**Task to complete:** In the entries below, find the line with "Task: Click BTC Mining neutral Overall face" and the line with "The image size is (1024, 768).". Return those two lines and all lines between them, exactly.

======== Data for the task ========

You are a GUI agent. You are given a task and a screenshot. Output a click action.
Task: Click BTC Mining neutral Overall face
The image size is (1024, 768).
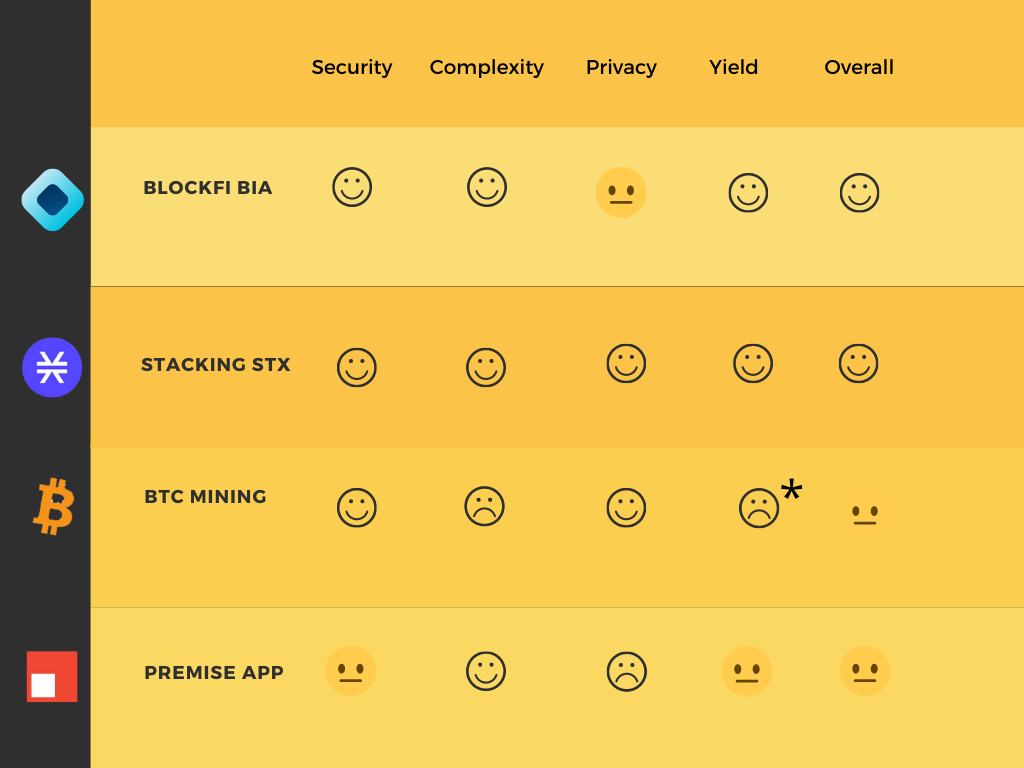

========
======== Data for the task ========

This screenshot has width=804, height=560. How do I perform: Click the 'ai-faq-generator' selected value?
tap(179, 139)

========

**Result below:**
Task: Click BTC Mining neutral Overall face
The image size is (1024, 768).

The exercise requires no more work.